ZNZ News: What is the goal of the WeCare project?
Prof. Shih-Chii Liu: The WeCare project is a new project in which we develop biomonitoring tools for sweat analysis. The goal is to use these tools to develop customized treatment and workout plans for athletes. Sweat contains a large number of biomarkers and we want to link their changes in concentration during exercise to characteristics and physiological states of individuals.
Can you tell us more about the tools you are developing?
We will develop a fully integrated non-invasive biomedical patch technology that can be placed on the athlete’s skin to analyze sweat. A subject’s sweat will be continuously collected, biomarkers will be measured with multiple sensors and data processed to provide in-situ analysis of the body fluid.

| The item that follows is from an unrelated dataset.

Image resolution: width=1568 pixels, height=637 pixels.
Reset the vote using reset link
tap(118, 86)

The information will be transmitted to a mobile device, e.g. a smartphone, where a friendly interface will show the state of the athlete in situ and in real time. The WeCare platform will be validated for use in real sport scenarios requiring the discrimination of relevant biomarkers in sweat.

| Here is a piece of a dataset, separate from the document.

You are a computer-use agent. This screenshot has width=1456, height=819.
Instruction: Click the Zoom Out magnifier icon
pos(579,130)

Which biomarkers will be measured?
Identifying biomarkers of interest for sports is a part of this project. We will focus on the common electrolytes (Na, K, Cl), lactate and glucose, which are well-known in clinical medicine, but other biomarkers will also be studied. These biomarkers have potential roles for the monitoring of hydration, nutrition and fatigue during exercise. We expect them to be present in sweat at very low levels, meaning that we need a very sensitive device and good algorithms to monitor biomarker levels.
How will the biomedical patch technology be used in future?
The wearable system will allow new, and up to now impossible, studies of how the dynamically changing biomarker concentrations in sweat can be correlated with the physiological states of individuals. This way, we can create individualized health platforms that directly address the enormous complexity of biological differences between users and physiological conditions. These data can then be used for health monitoring, performance improvement and injury prevention during physical exercise.
How does the Sinergia grant support this project?
With the Sinergia grants, the SNSF promotes the interdisciplinary collaboration of two to four research groups that propose breakthrough research. We are extremely happy we received the grant for this project; as without it the project would not have been possible. With the funding of CHF 2.2 million for a period of 4 years, it covers the students and postdocs salaries, and the expenses for the technological development of the system.
Which groups participate?
The soft transducers lab of the ETH Lausanne (EPFL-LMTS), with its expertise on soft and printed sensing systems and hybrid integration, and the Institute of Microelectronics of Barcelona IMB-CNM (IMB-CSIC), with its expertise on electrochemical sensors and micro-fluidics, will work together to develop the sensing patch and data module. The clinicians at the University Hospital Lausanne (CHUV) will test the device on athletes to check proper operation of the system and collect user feedback needed to optimize the device. We, of the Sensors group at INI, will develop online data analysis methods through deep learning models that integrate data from multiple chemical sensors. These methods will enable us to create models for inter and intra-group characterization of physiological states.